Between the exterior perimeter wall and interior of the stadium is the "Great Hall", a large open air concourse that runs between Gates 4 and 6. With seven-story ceilings, the Great Hall is the largest open air public entry way at any sports venue in the world and features more than of retail space and is lined with 20 banners of past and present Yankees superstars. The Great Hall features a LED ribbon display as well as a 25' by 36' LED video display above the entrance to the ballpark from Daktronics, a company in Brookings, South Dakota.

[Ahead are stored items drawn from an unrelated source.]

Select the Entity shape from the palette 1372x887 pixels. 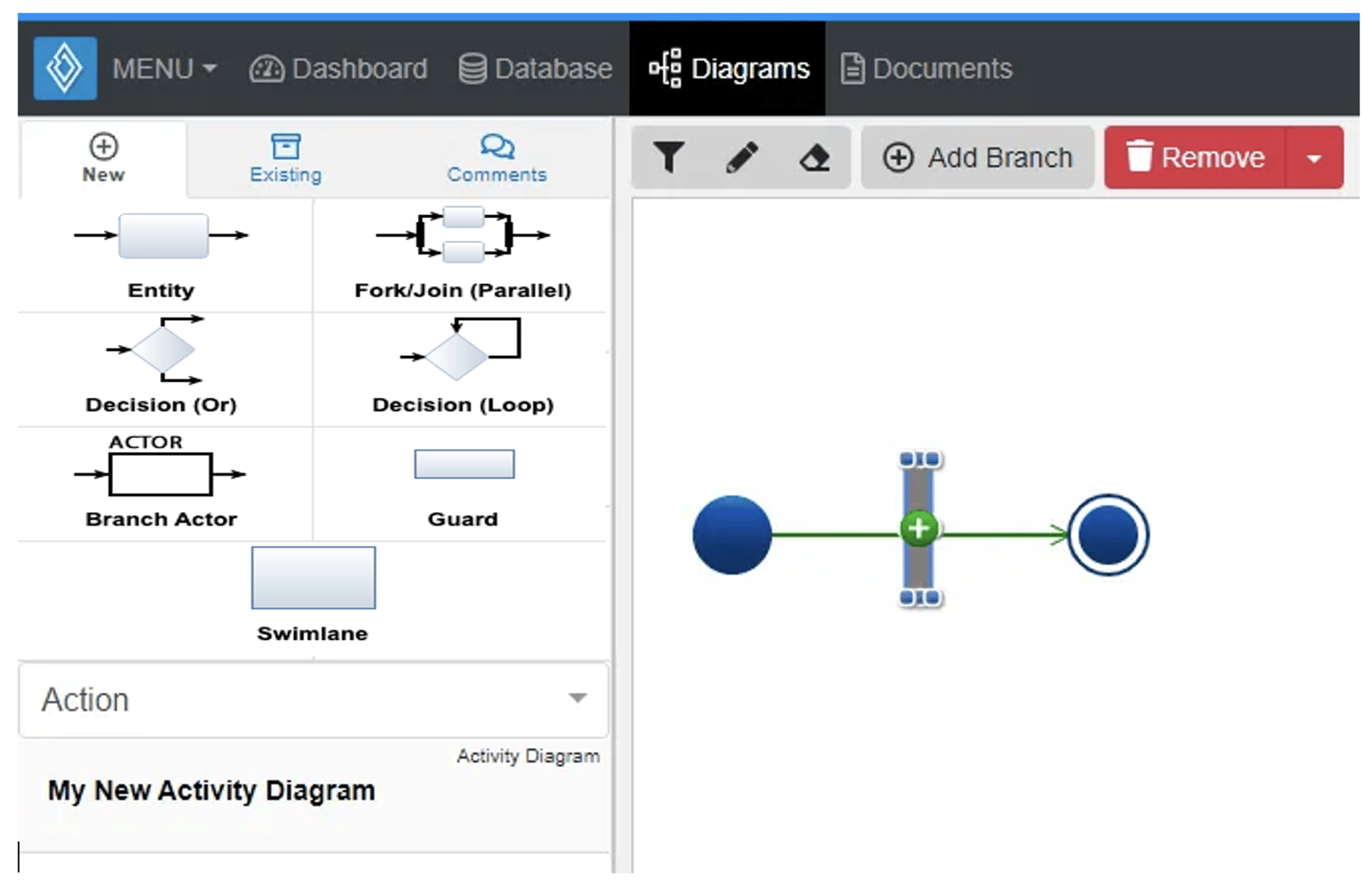[161, 237]
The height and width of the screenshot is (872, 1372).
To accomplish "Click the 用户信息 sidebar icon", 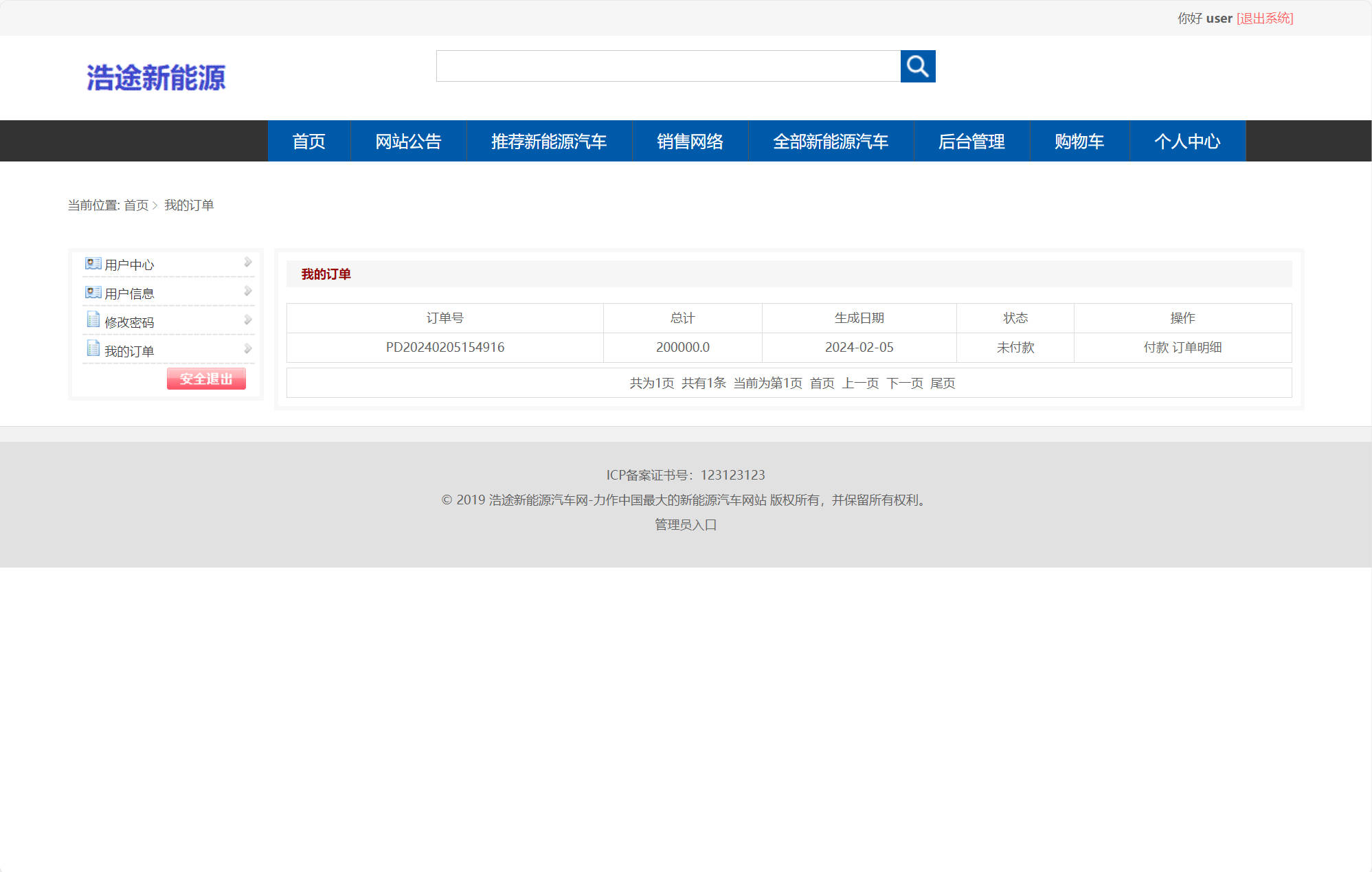I will point(93,292).
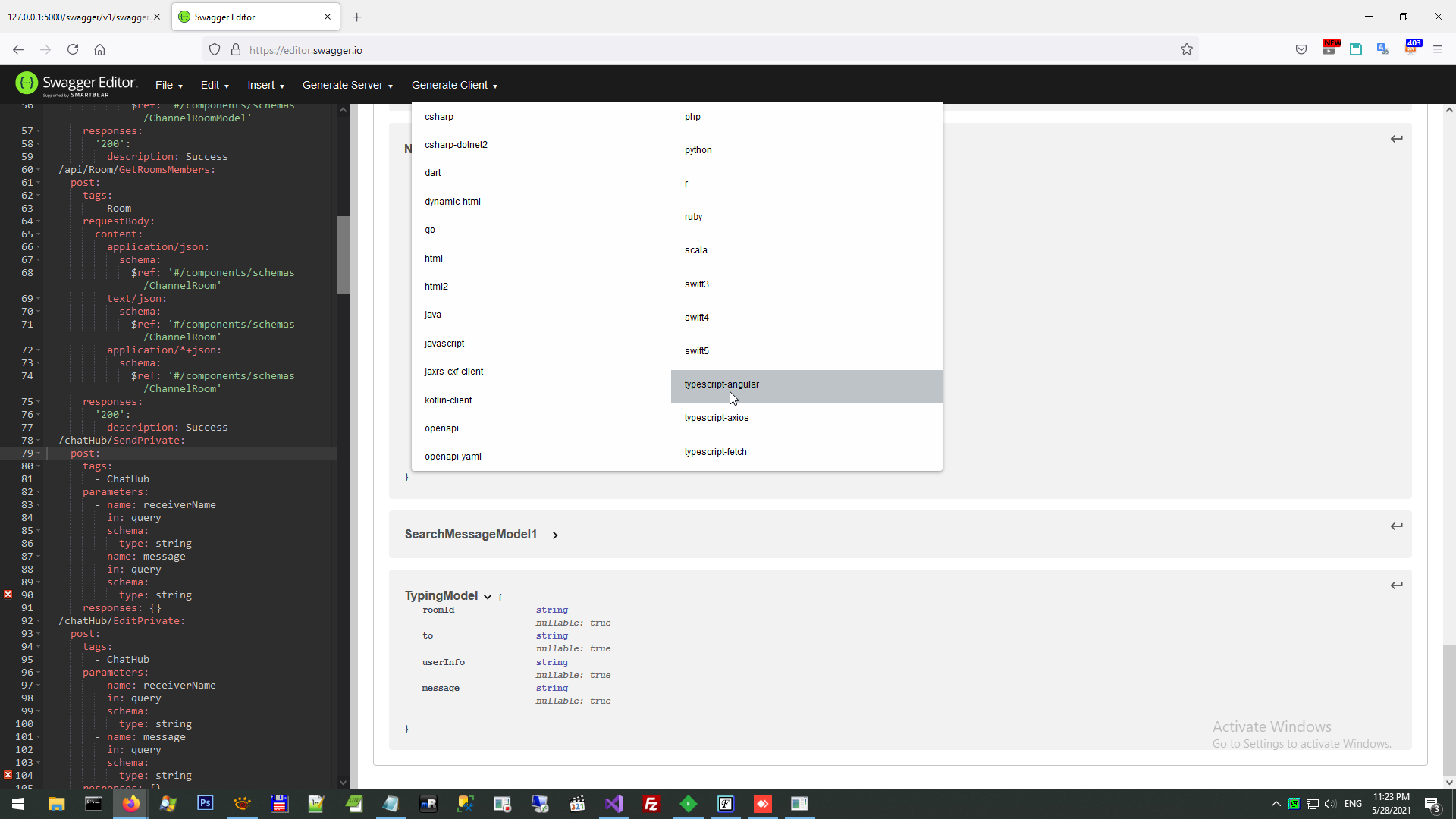Bookmark this page with the star icon

click(1188, 49)
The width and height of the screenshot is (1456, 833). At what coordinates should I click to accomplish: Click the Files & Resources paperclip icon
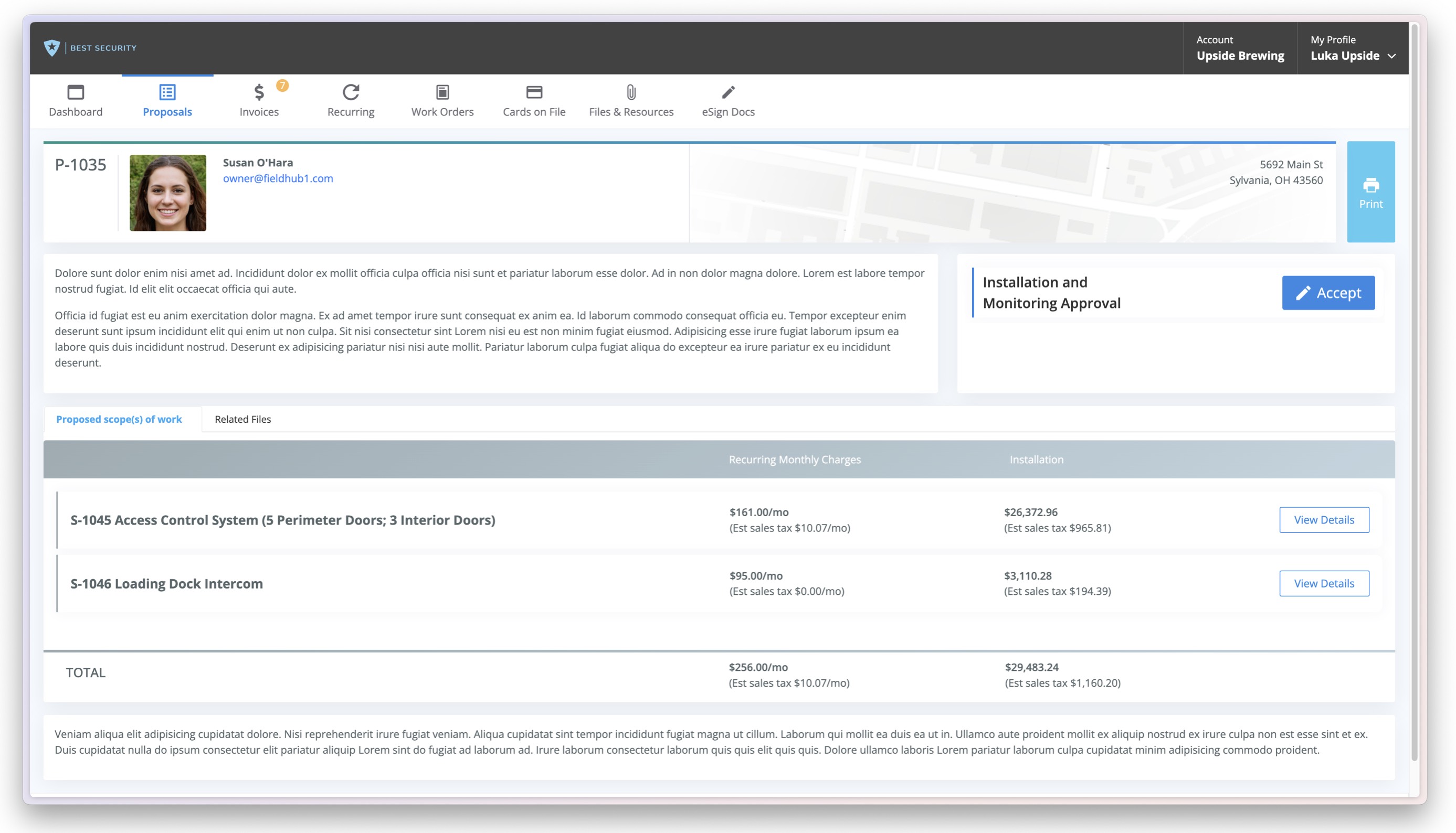[x=631, y=92]
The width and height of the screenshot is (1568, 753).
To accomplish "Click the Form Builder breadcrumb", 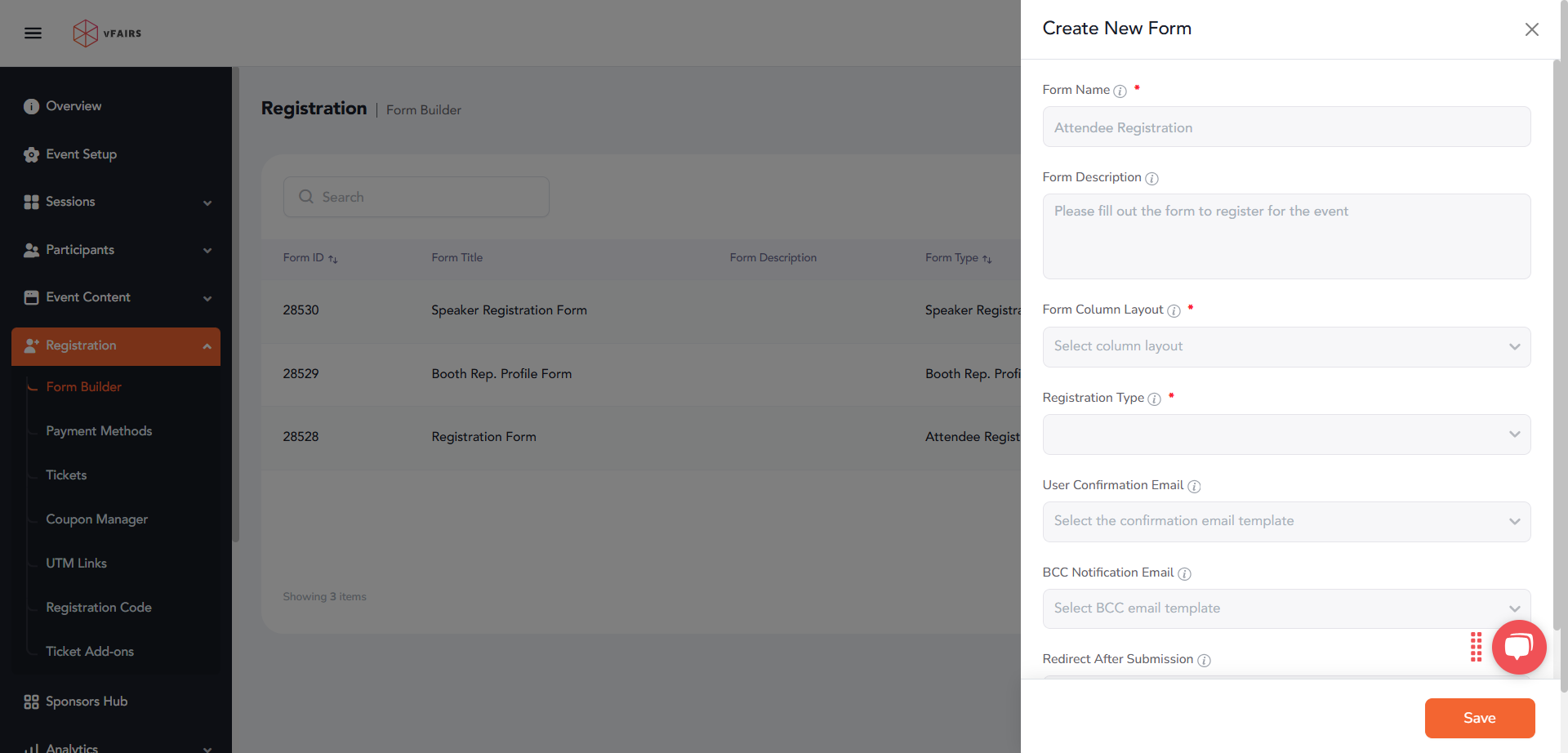I will coord(423,109).
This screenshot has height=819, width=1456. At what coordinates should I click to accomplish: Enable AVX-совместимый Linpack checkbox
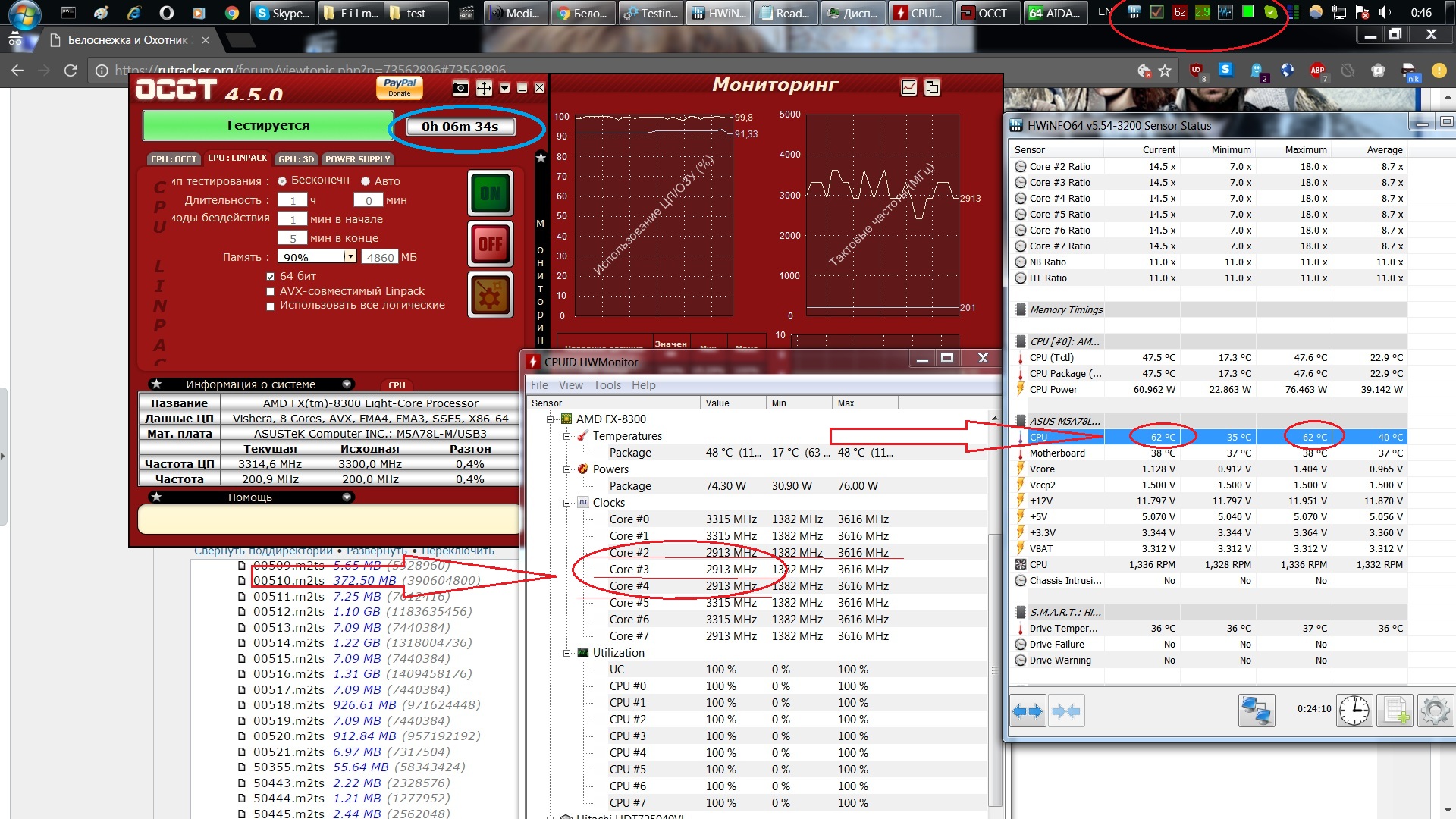(270, 292)
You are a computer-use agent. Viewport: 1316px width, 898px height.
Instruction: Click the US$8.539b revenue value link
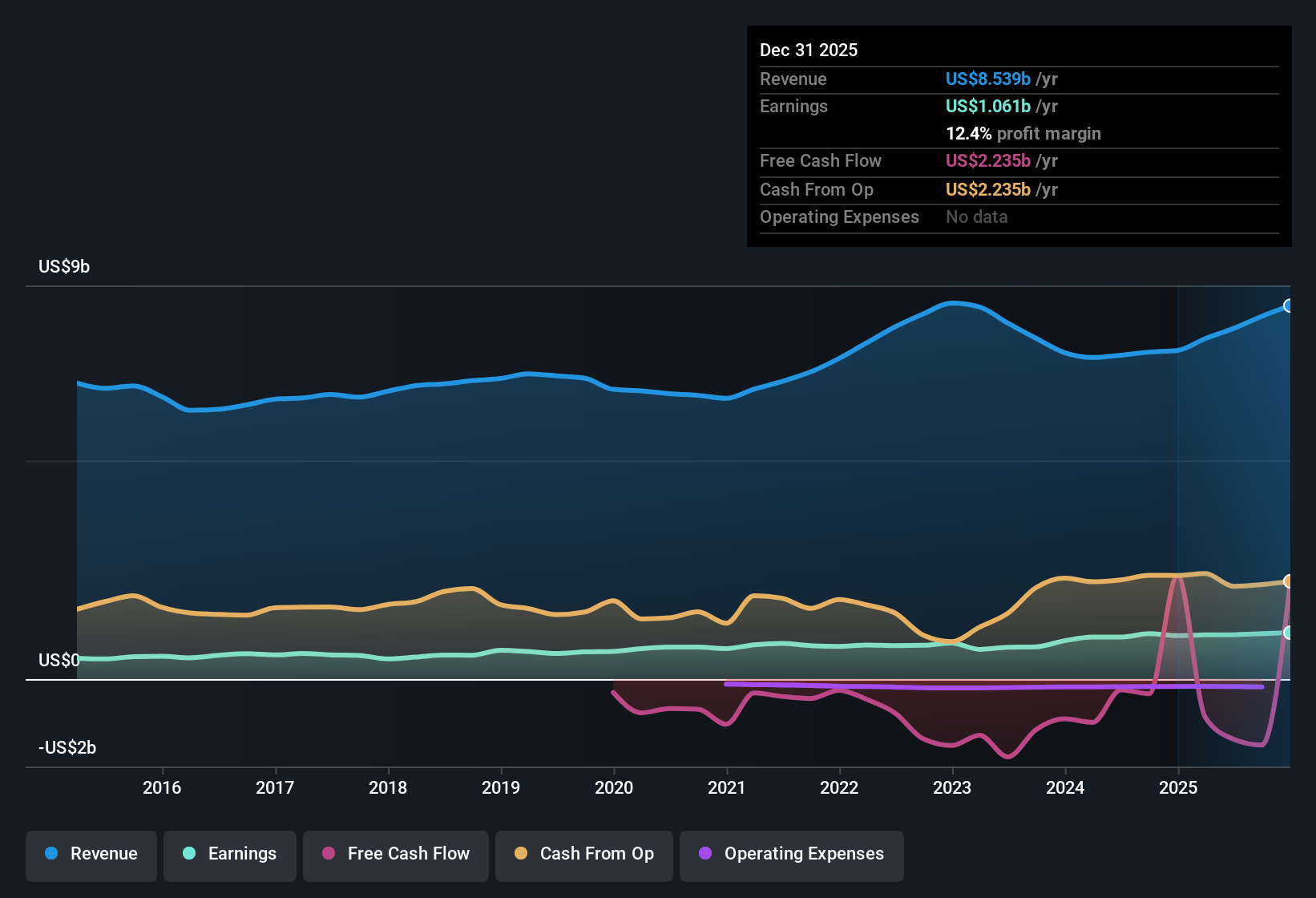coord(987,79)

Monument Park, which features the Yankees' retired numbers, as well as monuments and plaques dedicated to distinguished Yankees, has been moved from its location beyond the left field fences in the original Yankee Stadium to its new location beyond the center field fences at the new facility. Monument Park is now situated under the sports bar; black shades cover the monuments on the back wall during games to prevent interference with the vision of the batter. The new location of the monuments is meant to mirror their original placement in center field at the original pre-renovation Yankee Stadium, albeit when they were on the playing field. The transfer of Monument Park from the old stadium to the new stadium began on November 10, 2008. The first monuments were put in place on February 23, 2009. Yankees pitcher Mariano Rivera requested that the Yankees reposition the team's bullpen, as well as add a door to connect the Yankees' bullpen to Monument Park, in order to allow access to it by Yankee relievers. The organization complied with his request.